Water is easy to take for granted in the garden. You reach for the hose, give everything a spray, and move on — but the amount used during a typical watering session, and how much of it actually reaches the roots, might surprise you. The good news is that some of the most effective water-saving practices are also the simplest, and most of them cost nothing to implement.

Water deeply and less frequently

This is probably the single most impactful change most gardeners can make. Watering little and often encourages plant roots to stay near the surface, where they’re vulnerable to drought and dependent on regular top-ups. Watering deeply but less frequently — a thorough soak every week to ten days rather than a light sprinkle every day or two — encourages roots to grow downward in search of moisture. The result is a more resilient plant that can draw on water stored deeper in the soil, which means it copes far better during dry spells and needs less intervention overall.

The key is making sure the water actually penetrates. A slow, generous application that soaks into the ground is far more useful than a quick spray that sits on the surface and evaporates.

Use a watering can rather than a hose

A garden hose makes it easy to use far more water than your plants actually need — it’s difficult to gauge how much is being applied, and it’s tempting to keep going longer than necessary. A watering can gives you much more control. You can measure exactly how much each plant receives, distribute it precisely at the base where it’s needed, and avoid wasting water on surrounding soil, paths or areas with no planting.

It also slows the process down in a useful way. Watering by can encourages you to pay attention to each plant individually — noticing which ones are drying out faster, which are thriving, and adjusting accordingly. It’s a more considered approach that tends to result in better plant health as well as lower water use.

For a wider range of options, our garden watering cans section has a selection worth browsing if you’re looking to replace an old one.

Apply mulch to your beds

Mulching is one of those practices that experienced gardeners swear by, and for good reason. A layer of mulch — bark, compost, wood chip or gravel — applied to the surface of your beds does several useful things at once. It slows evaporation from the soil surface dramatically, which means the water you do apply stays available to roots for much longer. It suppresses weeds that would otherwise compete with your plants for moisture. And over time, organic mulches break down and improve soil structure, which in turn helps the ground retain water more effectively.

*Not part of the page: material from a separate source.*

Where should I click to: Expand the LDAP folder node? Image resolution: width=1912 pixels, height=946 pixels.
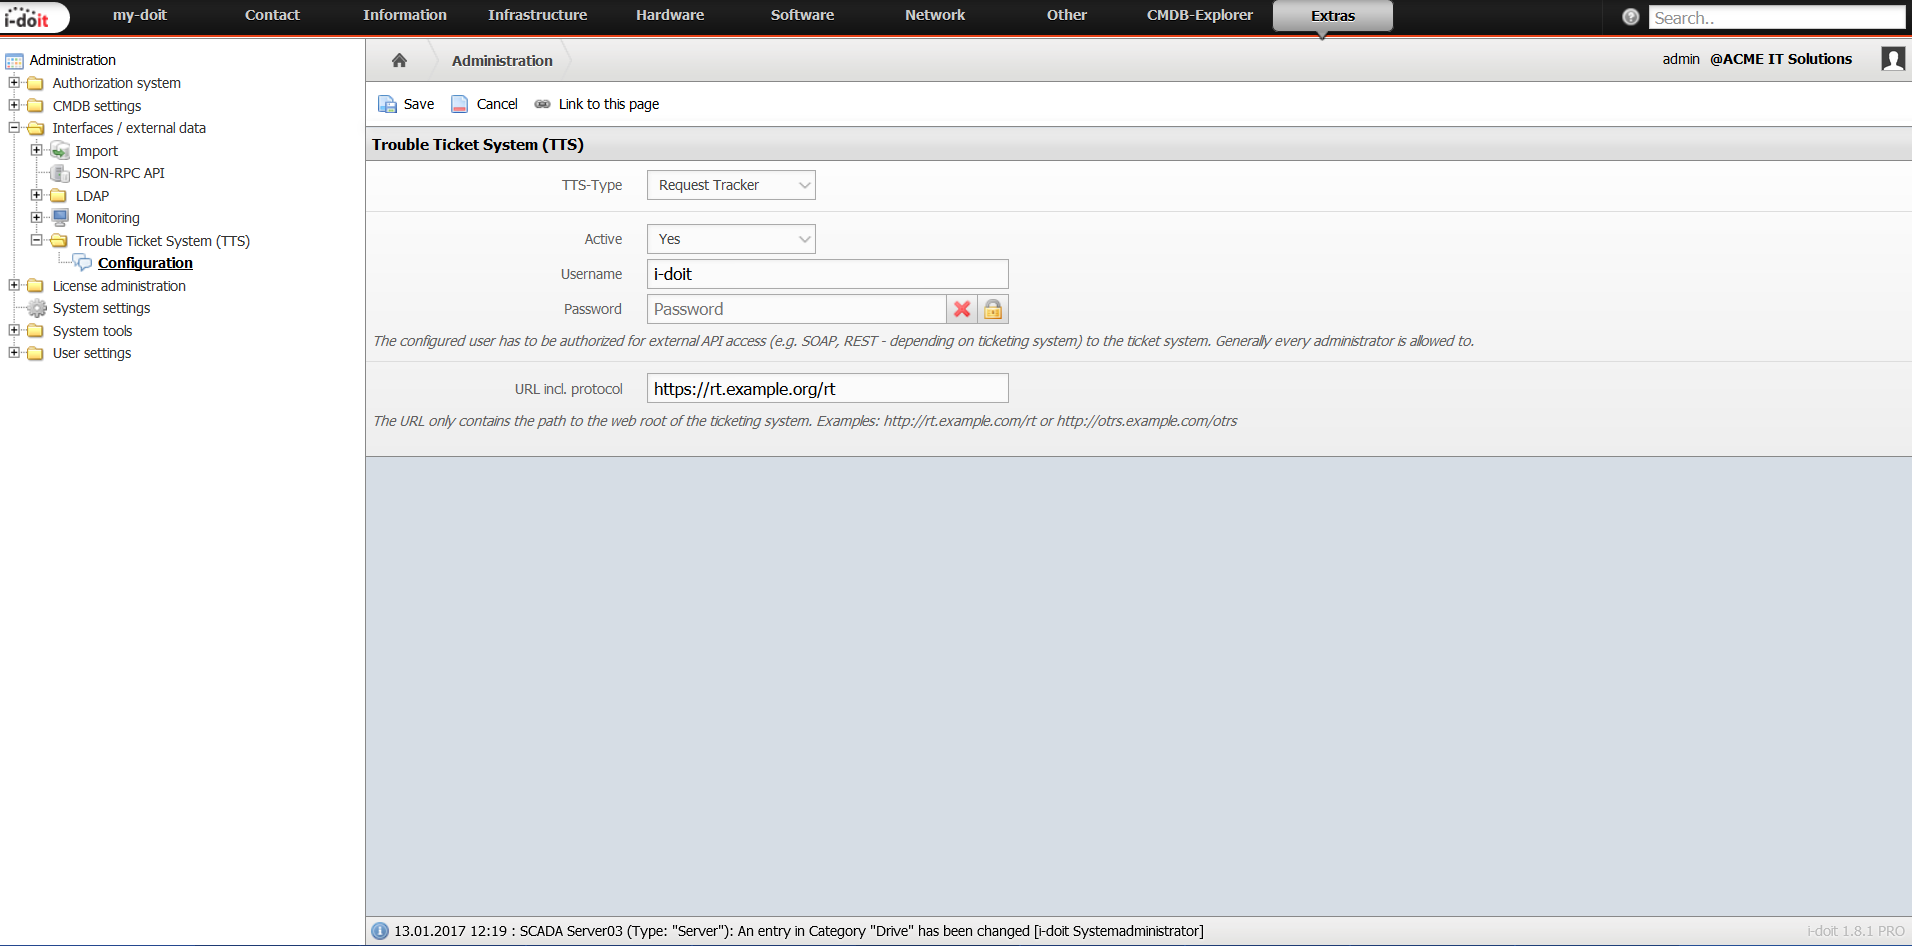[x=37, y=196]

A layer of around 5 to 8cm is enough to make a noticeable difference. Apply it after watering so you’re locking moisture in rather than keeping it out, and keep it slightly clear of plant stems to avoid rot.

Choose the right time to water

Timing has a significant effect on how much of the water you apply actually reaches the roots. Watering in the middle of the day, when the sun is at its strongest, means a large proportion evaporates almost immediately. Early morning is the most efficient time — temperatures are lower, evaporation is minimal, and plants have moisture available to them as the day warms up. If mornings aren’t practical, early evening works reasonably well, though consistently damp foliage overnight can encourage fungal problems in some plants.

Consider a drip system for beds and borders

For larger gardens or vegetable plots, a drip irrigation system removes a lot of the effort and guesswork from watering altogether. Water is delivered slowly and directly to the root zone of each plant, which means very little is lost to evaporation or runoff. It’s a more efficient delivery method than almost anything else available, and timer-controlled systems mean your garden gets watered consistently even when you’re not around. Our guide to the advantages of drip irrigation is worth reading if you’re considering this as an option.

Harvest rainwater

Collecting rainwater is one of the oldest and most effective ways to reduce reliance on the tap. A rain barrel positioned beneath a downspout can hold dozens of gallons from a single decent rainfall, giving you a free, readily available supply of soft water that your plants will respond well to. For more on setting one up, our rainwater harvesting guide covers everything you need to know.

Small adjustments to how and when you water can add up to a meaningful reduction in water use over a season — without your garden looking any worse for it.